Very light posting recently, partly due to being busy keeping up with my class, but more due to just not noticing anything particularly newsworthy. Matt and Lubos have quite a lot to say about Time magazine’s not describing the Higgs mechanism accurately, but I find it hard to get too excited about that, with my sympathies lying with any poor journalist given the impossible task of explaining this in a few words to the public.
Today at CERN there’s an LHCC meeting, with status reports on the machine and the experiments available here. The 8 TeV proton-proton physics run has just about ended, with the next week or so to be devoted not to luminosity production, but to machine studies. The integrated luminosity for the run will be about 23 inverse femtobarns, significantly above the original plan for the year. A heavy-ion run will end in February, after which the machine will be shut down for a long period in order to fix the magnet interconnects and other problems, to allow running at or close to the design energy of 7 TeV/beam. The current plan has proton-proton physics at 6.5 TeV/beam starting again about April 2015.

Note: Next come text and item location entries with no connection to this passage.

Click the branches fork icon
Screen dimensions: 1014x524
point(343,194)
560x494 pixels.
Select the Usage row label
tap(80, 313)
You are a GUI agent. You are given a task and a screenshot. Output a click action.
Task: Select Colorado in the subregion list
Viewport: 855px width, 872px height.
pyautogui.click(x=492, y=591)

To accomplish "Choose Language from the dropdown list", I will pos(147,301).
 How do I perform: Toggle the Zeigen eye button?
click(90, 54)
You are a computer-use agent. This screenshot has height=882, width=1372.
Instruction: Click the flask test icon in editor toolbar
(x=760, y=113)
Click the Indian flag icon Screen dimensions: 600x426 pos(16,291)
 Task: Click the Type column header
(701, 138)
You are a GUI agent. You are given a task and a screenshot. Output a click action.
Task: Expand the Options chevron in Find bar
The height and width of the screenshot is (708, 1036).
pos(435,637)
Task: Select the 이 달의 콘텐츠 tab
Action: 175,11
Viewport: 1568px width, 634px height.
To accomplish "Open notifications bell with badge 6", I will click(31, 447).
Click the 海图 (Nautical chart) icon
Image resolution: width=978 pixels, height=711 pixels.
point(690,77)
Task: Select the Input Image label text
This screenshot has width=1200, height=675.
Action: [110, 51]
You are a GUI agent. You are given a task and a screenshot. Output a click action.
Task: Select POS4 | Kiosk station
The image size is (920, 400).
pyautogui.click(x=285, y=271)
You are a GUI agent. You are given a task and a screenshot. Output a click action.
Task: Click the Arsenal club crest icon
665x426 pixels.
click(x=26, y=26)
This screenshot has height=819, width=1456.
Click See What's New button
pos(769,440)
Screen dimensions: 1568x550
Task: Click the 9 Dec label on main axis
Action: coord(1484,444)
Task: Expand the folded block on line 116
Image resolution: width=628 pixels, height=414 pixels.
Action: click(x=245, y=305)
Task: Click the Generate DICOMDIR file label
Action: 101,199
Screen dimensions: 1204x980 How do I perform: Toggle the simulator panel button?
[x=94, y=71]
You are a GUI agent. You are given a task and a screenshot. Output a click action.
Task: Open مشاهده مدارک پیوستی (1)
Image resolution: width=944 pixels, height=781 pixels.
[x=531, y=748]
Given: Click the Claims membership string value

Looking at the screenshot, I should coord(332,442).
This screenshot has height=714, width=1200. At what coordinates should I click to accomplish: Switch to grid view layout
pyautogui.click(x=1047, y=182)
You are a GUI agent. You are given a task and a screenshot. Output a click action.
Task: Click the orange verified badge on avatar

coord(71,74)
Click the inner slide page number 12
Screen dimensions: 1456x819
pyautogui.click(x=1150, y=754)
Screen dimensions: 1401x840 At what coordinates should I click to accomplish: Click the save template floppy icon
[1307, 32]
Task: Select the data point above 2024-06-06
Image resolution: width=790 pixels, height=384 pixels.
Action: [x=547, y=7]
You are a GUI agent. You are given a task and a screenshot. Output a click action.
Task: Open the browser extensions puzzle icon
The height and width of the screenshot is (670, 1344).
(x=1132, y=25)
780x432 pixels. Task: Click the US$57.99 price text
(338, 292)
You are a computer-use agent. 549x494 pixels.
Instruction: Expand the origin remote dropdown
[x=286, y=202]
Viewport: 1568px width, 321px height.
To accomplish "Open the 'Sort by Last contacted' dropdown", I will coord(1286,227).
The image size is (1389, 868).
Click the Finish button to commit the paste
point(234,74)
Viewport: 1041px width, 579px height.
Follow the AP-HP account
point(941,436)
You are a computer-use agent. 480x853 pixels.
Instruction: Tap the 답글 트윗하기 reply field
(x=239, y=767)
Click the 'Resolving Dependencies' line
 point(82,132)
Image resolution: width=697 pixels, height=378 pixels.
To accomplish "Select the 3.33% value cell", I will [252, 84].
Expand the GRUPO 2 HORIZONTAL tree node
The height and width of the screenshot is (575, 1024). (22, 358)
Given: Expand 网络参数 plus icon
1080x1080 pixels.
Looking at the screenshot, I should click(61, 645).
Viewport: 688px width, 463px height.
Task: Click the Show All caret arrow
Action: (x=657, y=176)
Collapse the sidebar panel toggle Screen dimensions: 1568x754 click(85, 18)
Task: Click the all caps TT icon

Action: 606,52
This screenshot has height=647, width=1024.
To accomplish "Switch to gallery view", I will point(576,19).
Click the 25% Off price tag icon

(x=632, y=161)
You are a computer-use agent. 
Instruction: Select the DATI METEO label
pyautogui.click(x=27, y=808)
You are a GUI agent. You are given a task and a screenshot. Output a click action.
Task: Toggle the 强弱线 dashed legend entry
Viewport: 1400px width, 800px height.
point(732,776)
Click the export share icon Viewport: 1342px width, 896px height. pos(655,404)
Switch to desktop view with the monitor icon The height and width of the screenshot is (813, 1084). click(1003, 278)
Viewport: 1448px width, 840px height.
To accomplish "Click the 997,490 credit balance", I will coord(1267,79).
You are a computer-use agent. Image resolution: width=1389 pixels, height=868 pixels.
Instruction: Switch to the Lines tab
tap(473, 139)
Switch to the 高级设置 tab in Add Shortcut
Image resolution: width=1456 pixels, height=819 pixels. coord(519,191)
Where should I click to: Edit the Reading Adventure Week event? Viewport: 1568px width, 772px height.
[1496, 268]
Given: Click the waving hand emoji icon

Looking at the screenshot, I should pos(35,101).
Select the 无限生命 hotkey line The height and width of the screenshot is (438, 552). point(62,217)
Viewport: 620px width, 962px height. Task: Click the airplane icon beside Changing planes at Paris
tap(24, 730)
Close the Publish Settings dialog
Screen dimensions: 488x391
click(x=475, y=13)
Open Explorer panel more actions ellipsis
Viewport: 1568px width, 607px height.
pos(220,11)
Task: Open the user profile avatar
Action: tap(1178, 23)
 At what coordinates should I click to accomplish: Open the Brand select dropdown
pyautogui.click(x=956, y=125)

It seems likely that there will be no new results about the Higgs until the Moriond conference in March. CMS and ATLAS will then have quite a while to work on doing the best possible analysis of their 7 and 8 TeV data for information about the Higgs. From now on, attention will focus on what CMS and ATLAS have to say about the signal sizes in the various channels where the Higgs is supposed to show up, as well as theoretical studies of how possible next generation accelerators would perform in terms of doing better at these measurements than the LHC. The LHC Higgs Cross Section working group is meeting today and tomorrow on this topic, talks are available here. Next week the KITP will host a similar workshop.
The continuing big story from the LHC is that of no SUSY or other BSM physics showing up. The LHCC ATLAS slides have
Physics beyond the SM did not show up yet. There is no need for preliminary conclusions. Let’s continue our work and look were we haven’t looked so far.
but theorists are definitely starting to draw preliminary conclusions, needed or not. At Scientific American, Glenn Starkman has a piece entitled At CERN: Down in the Mouth in Paradise which paints a sorry picture of the situation caused by SUSY not showing herself:
The Standard Model is absurdly fine-tuned, we were told – balanced on a knife-edge off which it has no right not to tumble. It has an un-natural hierarchy of scales. It has too many free parameters, and some of them are very, very small. Why, the electron mass is less than 0.00001 times the weak scale (the energy scale governing weak interactions such as the W and Z boson masses), which is itself 10-17 (that 0.0000000000000001) times the Planck scale (the energy scale governing gravity)! And speaking of gravity, the Standard Model can’t accommodate quantum gravity. We need Low-Energy Supersymmetry, or Technicolor, or Large Extra Dimensions, or … One of these MUST be found at the LHC!
Forty years of theoretical work has been based on these expectations. Papers with thousands of citations have been written. Courses taught. Textbooks published.
Prizes awarded! Illustrious careers navigated! And yet despite all this build up of theoretical expectations, there is no experimental hint of anything outside the Standard Model at the LHC. Hence the long faces and worried words wherever theorists gather to drink coffee. Hence the disappointment in the eyes of the young experimentalists looking forward to the next accelerator, the next frontier where their mark will be made…
Walk the halls, go to theory seminars, have lunch with a theorist, or an ambitious young experimentalist. Look for the classic symptoms of grief.
Denial. Vigorous debates about whether the fact that the dog did not bark in the night suggests that it is a Chihuahua or a Rottweiler. My friends – at some point if there is no barking, we must conclude there is no dog.
Anger. At those of us “misguided” enough to doubt the imminence or even the necessity of Beyond the Standard Model physics.
Bargaining. Perhaps BSM physics has not been discovered because we’ve been demanding too much explanatory power from science. If we just relax our expectations for the predictivity of science, and introduce a multitude of universes in which we occupy a particular one best suited to our existence, then we can let our extensions to the Standard Model be un-natural, many of their properties unpredictable, and explain why they haven’t been discovered yet!
Depression…
We’re not ready for Acceptance! At least, sitting here listening to the LHC hum, I can still hope.